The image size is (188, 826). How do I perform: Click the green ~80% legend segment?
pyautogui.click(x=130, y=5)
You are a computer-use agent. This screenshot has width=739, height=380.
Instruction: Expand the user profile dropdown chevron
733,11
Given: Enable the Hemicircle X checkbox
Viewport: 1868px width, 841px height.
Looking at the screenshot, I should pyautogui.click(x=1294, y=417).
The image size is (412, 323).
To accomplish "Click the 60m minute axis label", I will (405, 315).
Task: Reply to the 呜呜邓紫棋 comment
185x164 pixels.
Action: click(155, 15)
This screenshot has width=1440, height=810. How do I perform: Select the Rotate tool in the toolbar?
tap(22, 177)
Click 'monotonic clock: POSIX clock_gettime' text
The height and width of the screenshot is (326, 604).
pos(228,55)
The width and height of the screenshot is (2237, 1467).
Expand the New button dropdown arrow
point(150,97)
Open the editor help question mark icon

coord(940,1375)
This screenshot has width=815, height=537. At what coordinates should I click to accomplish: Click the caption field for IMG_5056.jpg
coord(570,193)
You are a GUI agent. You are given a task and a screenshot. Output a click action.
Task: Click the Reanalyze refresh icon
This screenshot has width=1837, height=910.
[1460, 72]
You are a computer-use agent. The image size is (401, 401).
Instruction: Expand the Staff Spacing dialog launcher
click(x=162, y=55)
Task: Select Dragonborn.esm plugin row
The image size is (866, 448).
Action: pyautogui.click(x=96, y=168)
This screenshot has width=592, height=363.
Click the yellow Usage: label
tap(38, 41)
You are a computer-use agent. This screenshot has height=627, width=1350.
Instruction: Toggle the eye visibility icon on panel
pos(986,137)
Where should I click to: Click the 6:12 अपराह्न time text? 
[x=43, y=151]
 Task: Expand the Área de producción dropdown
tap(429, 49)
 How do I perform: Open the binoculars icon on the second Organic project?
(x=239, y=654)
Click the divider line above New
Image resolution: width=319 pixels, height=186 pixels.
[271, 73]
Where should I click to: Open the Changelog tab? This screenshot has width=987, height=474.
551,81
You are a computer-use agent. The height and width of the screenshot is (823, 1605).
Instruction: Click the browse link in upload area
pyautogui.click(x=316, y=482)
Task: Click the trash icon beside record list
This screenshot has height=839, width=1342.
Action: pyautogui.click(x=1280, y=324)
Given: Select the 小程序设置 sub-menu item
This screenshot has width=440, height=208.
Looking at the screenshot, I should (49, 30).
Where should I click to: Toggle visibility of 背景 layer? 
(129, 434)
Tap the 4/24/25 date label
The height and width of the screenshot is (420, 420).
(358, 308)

- [Task statement] Copy the material starting at the line that contains "has height=627, width=1350." and continuing through its final line, substituting "bin" for "trash" and leaving everything else as it is.

- [Written solution]
You are a computer-use agent. This screenshot has height=627, width=1350.
Instruction: Toggle the eye visibility icon on panel
pos(986,137)
Where should I click to: Click the 6:12 अपराह्न time text? 
[x=43, y=151]
 Task: Expand the Área de producción dropdown
tap(429, 49)
 How do I perform: Open the binoculars icon on the second Organic project?
(x=239, y=654)
Click the divider line above New
Image resolution: width=319 pixels, height=186 pixels.
[271, 73]
Where should I click to: Open the Changelog tab? This screenshot has width=987, height=474.
551,81
You are a computer-use agent. The height and width of the screenshot is (823, 1605).
Instruction: Click the browse link in upload area
pyautogui.click(x=316, y=482)
Task: Click the bin icon beside record list
This screenshot has height=839, width=1342.
Action: pyautogui.click(x=1280, y=324)
Given: Select the 小程序设置 sub-menu item
This screenshot has width=440, height=208.
Looking at the screenshot, I should (49, 30).
Where should I click to: Toggle visibility of 背景 layer? 
(129, 434)
Tap the 4/24/25 date label
The height and width of the screenshot is (420, 420).
(358, 308)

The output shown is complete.